EMPLOYMENT RATES OF MARRIED(a) WOMEN WITH CHILDREN
(a) Includes those with de facto marriage partners.
Source: Labour Force Status and Other Characteristics of Families, June 1987 and 1997 (cat. no. 6224.0).
Partly reflecting the interests of employers in seeking greater flexibility in work arrangements (associated with the growth of jobs in service industries) has been the growth of jobs offered on a casual, rather than on a permanent, basis. When classifying people according to their main job, 32% of working women worked in casual jobs in August 1997, up from 27% in 1988. The proportion of male casual employees almost doubled (up to 21%) over the same period.
Along with the general increase in part-time jobs, employers have also been acting to balance their interests and those of their employees by offering more jobs on a permanent part-time basis. This arrangement has been commonly adopted by women, many of whom may prefer such arrangements in order to spend more time with their children. Between 1988 and 1997 the proportion of working women in permanent part-time jobs increased from 13% to 18%.

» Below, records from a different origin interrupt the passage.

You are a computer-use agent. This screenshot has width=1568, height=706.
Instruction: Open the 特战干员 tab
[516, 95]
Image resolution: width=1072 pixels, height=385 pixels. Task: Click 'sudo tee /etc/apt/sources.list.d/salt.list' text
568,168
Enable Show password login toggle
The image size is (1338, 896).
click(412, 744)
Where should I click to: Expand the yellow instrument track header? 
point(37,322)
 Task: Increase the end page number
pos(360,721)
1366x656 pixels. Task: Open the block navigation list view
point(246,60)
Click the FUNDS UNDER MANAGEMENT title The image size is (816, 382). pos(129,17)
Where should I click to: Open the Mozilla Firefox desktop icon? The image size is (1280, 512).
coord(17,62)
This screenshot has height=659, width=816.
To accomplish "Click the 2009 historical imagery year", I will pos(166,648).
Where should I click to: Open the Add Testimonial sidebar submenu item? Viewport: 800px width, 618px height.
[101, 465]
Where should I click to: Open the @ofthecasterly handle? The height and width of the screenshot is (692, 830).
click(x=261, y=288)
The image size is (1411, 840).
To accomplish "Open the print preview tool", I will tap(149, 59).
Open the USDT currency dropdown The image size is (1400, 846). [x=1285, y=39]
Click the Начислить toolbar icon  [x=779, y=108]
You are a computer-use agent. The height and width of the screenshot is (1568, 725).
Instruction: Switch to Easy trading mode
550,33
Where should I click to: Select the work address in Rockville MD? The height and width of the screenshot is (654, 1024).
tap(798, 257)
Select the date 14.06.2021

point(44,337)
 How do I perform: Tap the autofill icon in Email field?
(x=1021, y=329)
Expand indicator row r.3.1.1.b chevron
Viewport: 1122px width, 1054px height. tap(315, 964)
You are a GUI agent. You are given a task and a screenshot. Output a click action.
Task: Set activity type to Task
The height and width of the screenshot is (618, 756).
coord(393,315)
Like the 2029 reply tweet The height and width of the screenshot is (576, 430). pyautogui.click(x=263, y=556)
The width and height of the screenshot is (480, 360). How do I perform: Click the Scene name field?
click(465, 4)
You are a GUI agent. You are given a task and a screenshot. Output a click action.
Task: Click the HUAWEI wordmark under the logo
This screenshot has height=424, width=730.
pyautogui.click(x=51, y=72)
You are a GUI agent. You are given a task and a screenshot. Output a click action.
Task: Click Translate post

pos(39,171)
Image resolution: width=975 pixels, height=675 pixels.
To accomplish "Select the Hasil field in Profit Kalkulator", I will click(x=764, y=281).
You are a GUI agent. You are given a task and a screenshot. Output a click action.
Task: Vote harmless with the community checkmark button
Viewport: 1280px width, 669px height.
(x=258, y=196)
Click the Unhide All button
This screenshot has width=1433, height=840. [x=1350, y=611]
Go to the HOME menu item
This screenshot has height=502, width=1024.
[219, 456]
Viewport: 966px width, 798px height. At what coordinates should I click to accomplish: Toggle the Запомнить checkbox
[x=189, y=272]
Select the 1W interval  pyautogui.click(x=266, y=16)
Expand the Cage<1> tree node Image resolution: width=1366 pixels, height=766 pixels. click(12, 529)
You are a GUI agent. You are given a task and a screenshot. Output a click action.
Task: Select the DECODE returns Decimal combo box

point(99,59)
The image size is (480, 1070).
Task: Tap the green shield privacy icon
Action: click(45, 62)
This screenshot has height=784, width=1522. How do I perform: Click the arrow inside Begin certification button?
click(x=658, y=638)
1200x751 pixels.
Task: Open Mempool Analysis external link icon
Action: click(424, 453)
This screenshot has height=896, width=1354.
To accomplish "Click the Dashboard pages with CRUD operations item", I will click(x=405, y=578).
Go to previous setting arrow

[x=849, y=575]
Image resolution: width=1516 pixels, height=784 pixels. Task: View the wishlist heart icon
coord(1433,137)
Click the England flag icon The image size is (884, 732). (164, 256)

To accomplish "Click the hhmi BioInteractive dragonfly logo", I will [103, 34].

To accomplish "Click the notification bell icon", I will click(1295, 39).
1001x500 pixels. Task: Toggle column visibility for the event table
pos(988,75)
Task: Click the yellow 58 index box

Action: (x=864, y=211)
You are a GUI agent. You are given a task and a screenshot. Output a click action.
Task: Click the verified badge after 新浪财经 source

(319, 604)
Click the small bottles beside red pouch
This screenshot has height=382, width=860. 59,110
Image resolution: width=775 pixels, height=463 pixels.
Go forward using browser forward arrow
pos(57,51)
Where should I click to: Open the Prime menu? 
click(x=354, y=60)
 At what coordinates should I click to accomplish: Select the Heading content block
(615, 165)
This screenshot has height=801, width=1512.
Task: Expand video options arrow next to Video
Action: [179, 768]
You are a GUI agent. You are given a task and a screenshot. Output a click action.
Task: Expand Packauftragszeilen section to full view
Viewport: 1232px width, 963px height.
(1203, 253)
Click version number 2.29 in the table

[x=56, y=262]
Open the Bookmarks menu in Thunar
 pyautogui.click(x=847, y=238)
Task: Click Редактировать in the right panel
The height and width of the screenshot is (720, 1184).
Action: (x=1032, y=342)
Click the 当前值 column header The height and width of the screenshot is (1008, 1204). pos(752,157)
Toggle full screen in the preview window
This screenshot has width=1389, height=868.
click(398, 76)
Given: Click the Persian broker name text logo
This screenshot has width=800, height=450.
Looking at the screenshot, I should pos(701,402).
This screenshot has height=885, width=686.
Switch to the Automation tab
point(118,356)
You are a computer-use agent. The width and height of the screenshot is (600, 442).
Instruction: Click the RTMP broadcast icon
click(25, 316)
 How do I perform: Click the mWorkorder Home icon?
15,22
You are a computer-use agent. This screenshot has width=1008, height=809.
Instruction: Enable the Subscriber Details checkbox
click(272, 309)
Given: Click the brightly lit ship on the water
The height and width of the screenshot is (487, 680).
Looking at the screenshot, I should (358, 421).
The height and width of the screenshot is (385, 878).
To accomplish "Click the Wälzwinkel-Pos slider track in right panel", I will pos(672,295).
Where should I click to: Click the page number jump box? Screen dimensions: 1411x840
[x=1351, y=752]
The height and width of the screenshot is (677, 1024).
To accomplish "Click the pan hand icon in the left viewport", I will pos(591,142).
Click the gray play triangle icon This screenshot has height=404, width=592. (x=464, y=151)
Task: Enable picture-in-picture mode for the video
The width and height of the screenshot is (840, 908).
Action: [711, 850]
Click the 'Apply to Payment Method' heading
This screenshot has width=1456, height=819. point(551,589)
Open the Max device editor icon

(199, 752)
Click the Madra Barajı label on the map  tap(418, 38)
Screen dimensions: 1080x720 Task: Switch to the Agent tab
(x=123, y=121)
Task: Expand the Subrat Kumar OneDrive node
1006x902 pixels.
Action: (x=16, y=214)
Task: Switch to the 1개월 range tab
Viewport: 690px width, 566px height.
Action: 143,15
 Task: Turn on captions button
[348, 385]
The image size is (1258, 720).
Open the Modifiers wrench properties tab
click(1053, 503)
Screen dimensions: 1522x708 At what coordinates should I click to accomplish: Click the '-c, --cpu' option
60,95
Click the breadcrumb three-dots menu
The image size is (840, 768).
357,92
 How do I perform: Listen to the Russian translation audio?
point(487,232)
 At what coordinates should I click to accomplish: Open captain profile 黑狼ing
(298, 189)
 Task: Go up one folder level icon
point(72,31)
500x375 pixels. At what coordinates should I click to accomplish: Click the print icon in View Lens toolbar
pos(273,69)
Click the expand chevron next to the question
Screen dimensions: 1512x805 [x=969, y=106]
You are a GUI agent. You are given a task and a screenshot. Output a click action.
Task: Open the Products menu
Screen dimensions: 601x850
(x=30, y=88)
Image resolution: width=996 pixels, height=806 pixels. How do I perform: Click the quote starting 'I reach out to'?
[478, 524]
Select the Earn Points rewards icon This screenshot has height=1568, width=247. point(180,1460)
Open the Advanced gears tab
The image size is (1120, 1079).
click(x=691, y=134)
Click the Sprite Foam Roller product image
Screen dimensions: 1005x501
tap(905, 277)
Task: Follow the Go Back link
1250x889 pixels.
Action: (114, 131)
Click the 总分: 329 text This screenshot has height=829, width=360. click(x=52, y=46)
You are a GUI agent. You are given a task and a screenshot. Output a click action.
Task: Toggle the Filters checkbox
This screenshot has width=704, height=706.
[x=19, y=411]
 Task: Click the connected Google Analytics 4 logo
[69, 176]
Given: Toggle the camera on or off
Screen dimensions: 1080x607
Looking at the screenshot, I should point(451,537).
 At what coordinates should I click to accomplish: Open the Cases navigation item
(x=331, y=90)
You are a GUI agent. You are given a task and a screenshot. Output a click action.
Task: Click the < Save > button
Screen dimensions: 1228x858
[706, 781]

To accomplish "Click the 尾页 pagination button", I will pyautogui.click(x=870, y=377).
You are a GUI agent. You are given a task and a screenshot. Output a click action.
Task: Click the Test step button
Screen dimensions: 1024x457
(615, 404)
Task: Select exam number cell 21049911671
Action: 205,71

Source: Weekly Earnings of Employees, August 1988 and 1997 (cat. no. 6310.0).
As more women have taken up jobs and careers they have also taken up a broader (and more highly skilled) range of occupations than in the past. However, women continue to be more highly concentrated in those occupations traditionally dominated by women.
Compared to other OECD countries Australia has had one of the more highly segregated labour forces1 and this has not changed much over the last 20 years.2 Segregation by type of job and level (in terms of managerial responsibility) has implications for women relating to level of earnings, employment opportunity and, more broadly, for their access to decision-making positions.
In February 1998 more than one half (54%) of female employees in their main job worked in the clerical, sales and service groups of occupations, and substantially outnumbered men in these areas. In contrast, the trades, production and transport occupations, including labourers (which covered 47% of male employees) were largely dominated by men.
Similar numbers of women and men (699,000 and 771,000 respectively) were classified in the professional category. However, certain occupations within this category were strongly segregated by gender. For instance, 91% of the 170,000 nurses and 69% of the 255,000 school teachers in Australia were female. In contrast, 83% of science, building and engineering professionals were men. Less than one quarter (24%) of managers and administrators were women.
OCCUPATIONAL DISTRIBUTION, FEBRUARY 1998
Source: Labour Force Australia, February 1998 (cat. no. 6203.0).
1 Organisation for Economic Co-operation and Development, 1980, Women and Employment: policies for equal opportunities, OECD, Paris.
2 Lambert, S. and Petridis, R. 1995, 'Slow progress: the integration of women into the Australian labour market', Working paper No. 117, Economics Programme Murdoch University, Perth.